**EXERCISE AIM**
Reproduce every line from the one containing "Open the Details list icon" through the end of the entries, inclusive, and offset each coordinate in the answers by -126.

**Entries on target coordinates**
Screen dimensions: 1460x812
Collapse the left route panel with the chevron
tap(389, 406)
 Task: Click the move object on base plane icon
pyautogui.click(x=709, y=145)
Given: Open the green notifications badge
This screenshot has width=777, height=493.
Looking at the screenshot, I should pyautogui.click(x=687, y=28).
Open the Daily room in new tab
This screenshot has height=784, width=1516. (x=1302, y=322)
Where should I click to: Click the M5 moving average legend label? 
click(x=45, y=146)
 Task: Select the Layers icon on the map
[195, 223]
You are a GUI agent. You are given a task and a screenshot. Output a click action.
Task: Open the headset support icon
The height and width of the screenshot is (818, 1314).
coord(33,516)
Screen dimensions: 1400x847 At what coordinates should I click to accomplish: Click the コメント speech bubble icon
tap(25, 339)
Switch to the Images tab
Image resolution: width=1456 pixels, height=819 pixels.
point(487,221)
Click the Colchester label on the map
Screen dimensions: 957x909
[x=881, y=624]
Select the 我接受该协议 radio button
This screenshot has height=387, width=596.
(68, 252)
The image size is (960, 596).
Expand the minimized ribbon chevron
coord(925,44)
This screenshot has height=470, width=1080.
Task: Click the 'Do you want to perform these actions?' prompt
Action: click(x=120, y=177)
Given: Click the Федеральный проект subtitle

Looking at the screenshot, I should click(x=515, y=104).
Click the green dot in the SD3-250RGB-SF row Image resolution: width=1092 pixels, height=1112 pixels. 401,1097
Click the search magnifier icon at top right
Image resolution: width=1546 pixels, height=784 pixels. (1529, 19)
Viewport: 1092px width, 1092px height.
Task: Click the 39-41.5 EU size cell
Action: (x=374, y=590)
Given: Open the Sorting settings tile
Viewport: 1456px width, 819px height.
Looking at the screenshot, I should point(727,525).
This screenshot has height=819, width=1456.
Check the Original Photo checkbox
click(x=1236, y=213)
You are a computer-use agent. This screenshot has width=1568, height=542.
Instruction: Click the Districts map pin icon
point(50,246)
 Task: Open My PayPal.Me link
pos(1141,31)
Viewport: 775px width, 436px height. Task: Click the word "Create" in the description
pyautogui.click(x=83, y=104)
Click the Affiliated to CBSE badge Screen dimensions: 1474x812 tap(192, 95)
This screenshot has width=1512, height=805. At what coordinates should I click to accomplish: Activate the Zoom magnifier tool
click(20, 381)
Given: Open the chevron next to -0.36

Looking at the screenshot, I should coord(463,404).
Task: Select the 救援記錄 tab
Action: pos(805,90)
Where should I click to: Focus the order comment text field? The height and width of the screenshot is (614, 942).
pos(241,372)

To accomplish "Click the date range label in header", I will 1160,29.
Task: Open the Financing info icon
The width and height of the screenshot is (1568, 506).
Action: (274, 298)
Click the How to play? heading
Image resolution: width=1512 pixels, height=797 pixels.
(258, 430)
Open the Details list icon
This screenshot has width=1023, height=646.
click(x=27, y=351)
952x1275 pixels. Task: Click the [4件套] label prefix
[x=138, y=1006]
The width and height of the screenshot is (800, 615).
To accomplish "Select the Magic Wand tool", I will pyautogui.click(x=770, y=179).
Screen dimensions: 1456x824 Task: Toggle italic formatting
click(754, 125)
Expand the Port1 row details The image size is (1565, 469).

**COMPLETED EXERCISE**
Open the Details list icon
This screenshot has width=1023, height=646.
click(x=-99, y=225)
952x1275 pixels. Task: Click the [4件套] label prefix
[x=12, y=880]
The width and height of the screenshot is (800, 615).
To accomplish "Select the Magic Wand tool", I will pyautogui.click(x=644, y=53).
Screen dimensions: 1456x824 Task: Toggle italic formatting
click(628, -1)
Expand the Port1 row details The image size is (1565, 469).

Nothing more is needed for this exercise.